The first illustration job for Space race has been to build a life-size robot chimpanzee called Barry. That took up most of last week, and required the destruction of an old computer from the late 1990s to provide donor parts for his innards. Barry (now almost complete) is quite a character and is sitting in the chair opposite me apparently watching the tv with his webcam eyes – although the tv is switched off (I can’t write with too many distractions). My dear mother managed to source 7 types of monkey fur in Canterbury, for which I am extremely grateful. I didn’t think Canterbury was renowned for such things, but there you are. We believe the fur is fake. No animals were injured in the making of Barry, although an old Apple Mac most definitely was. More of Barry another time.

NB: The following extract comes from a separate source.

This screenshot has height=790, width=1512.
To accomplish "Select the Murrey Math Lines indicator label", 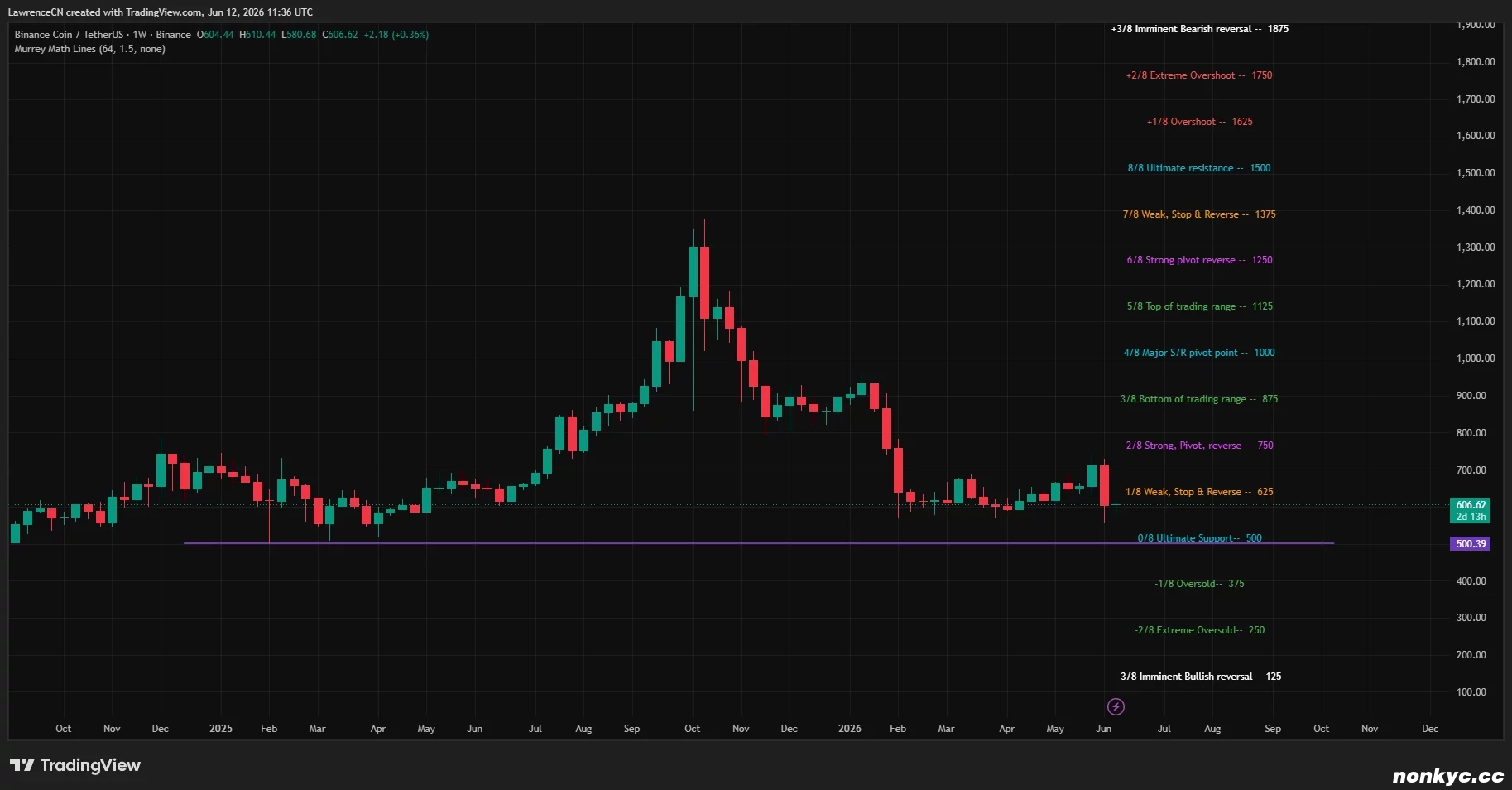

So what else? Yesterday, in amongst all the monkey fur and pieces of circuit board littering my flat, I managed to deliver the black and white versions of Operation Storm City’s artwork for the upcoming UK paperback version, publishing in June. Here’s a link if you fancy seeing the cover:

http://www.amazon.co.uk/Operation-Storm-City-Guild-Trilogy/dp/1406311324/ref=sr_1_6?ie=UTF8&s=books&qid=1237964930&sr=8-6

This was like old times! Converting colour photographs and illustrations to black and white and ‘balancing them up’ so they print is exactly what I did for my first proper job at The Mail on Sunday newspaper back in ’94.

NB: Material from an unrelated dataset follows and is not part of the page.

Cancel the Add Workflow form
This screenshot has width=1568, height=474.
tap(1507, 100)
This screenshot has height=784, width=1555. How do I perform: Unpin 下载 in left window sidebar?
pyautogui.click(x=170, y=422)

So my old black and white Photoshop skills have been pressed into service to make the edition look sharp and lovely… and there I was thinking those early years in the newspaper industry had been a bit of a waste of time.

Finally, the internet.

For someone who has spent all their working life using computers, it has taken me a surprising amount of time – an eon in fact – to sort out my web presence. Here it is at long last. A blog. Yep. Steady on, there.

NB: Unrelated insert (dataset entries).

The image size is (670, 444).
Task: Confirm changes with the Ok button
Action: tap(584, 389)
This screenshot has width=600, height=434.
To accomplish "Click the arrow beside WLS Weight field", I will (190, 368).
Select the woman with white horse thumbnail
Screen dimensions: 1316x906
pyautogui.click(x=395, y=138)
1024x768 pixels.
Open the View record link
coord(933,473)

First off, I’d like to say a huge big thank you to the lovely people at Leicester’s Culture Exchanges festival, who looked after me superbly when I shambled up there recently. De Montford University runs the festival once a year, and it is well worth searching out. I was asked to give an hour long talk on the general trickiness of writing, and trying to publish, children’s books. A storm raged outside as I tried my best to explain. It seemed to go down quite well with no one walking out (as someone did at my last talk – it’s possible he pushed off for a coffee, but who can tell?). And with the magic of ‘cut’ and ‘paste’ here are some of their blog-arama reactions and comments:

http://culturalexchanges2009.blogspot.com/search/label/Joshua%20Mowll

They also snapped a publicity pic of me with De Montford University’s Evie Manuel, member of the festival’s planning team, just before I went on stage.

I’m the one wearing the rather smashing blue jumper:

 

culturalexchanges1

 

 

 

 

 

 

 

 

 

 

Anyhow, I think that’ll do for a start off. Now how do I publish this message…. errr… oh yes… I think it’s that button just there.